§ WHAT YOU NEED TO DO
Your response should be every line from the entries that includes the string "resolution".

Extracted data entries:
__________
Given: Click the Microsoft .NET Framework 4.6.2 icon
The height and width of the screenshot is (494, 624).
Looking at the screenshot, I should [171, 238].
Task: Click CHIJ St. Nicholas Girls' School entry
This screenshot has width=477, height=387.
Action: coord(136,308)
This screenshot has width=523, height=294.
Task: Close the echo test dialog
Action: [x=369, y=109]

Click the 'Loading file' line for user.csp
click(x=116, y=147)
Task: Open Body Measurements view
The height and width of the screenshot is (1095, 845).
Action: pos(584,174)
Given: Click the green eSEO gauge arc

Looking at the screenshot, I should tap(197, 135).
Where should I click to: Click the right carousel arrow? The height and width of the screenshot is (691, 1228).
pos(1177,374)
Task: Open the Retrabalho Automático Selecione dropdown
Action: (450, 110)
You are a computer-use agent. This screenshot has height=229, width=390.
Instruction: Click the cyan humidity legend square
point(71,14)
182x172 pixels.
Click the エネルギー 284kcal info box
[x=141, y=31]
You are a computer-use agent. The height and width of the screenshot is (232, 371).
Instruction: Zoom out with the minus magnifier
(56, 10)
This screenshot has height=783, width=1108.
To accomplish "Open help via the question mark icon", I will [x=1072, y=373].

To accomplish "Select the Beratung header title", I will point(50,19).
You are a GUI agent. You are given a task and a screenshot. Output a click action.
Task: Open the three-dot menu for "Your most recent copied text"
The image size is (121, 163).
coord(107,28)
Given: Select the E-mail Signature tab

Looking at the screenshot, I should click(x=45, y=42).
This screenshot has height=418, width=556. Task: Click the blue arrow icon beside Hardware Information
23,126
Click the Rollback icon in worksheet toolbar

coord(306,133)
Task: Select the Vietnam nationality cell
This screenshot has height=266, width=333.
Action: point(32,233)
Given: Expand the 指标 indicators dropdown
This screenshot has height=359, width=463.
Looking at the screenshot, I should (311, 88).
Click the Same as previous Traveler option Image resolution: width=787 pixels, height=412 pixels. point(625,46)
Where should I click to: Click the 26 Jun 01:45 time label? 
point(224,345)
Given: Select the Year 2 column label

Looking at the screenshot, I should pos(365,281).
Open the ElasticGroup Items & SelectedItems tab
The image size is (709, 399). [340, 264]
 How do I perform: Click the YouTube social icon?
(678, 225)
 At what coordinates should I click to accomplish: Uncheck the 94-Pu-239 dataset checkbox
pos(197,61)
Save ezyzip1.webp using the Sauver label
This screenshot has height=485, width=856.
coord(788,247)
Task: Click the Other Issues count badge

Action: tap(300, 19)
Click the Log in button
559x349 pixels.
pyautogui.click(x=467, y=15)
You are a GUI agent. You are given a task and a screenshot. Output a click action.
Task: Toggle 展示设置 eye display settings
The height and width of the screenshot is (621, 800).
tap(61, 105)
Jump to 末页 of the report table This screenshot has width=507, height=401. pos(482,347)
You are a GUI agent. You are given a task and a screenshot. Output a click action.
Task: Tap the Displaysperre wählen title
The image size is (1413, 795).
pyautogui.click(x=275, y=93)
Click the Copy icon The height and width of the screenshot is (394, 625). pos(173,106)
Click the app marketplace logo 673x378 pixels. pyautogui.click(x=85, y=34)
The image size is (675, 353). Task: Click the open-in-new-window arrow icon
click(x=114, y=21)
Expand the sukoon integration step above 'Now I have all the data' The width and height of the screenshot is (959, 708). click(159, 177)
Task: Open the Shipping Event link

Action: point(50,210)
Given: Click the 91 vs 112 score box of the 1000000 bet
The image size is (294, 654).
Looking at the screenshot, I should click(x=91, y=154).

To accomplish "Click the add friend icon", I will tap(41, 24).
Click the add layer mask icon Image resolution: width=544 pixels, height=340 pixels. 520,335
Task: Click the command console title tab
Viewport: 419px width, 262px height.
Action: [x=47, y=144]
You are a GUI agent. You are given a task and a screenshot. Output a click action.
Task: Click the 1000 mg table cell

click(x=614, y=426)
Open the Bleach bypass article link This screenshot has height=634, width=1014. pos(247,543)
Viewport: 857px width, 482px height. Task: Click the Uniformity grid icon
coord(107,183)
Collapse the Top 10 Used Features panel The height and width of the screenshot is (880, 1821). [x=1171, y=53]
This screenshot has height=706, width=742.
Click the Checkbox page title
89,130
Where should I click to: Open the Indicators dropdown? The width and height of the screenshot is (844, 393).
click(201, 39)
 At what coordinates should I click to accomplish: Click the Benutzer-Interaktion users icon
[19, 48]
__________
§ FINAL ANSWER
Click the Same as previous Traveler option Image resolution: width=787 pixels, height=412 pixels. point(625,46)
Click the add layer mask icon Image resolution: width=544 pixels, height=340 pixels. 520,335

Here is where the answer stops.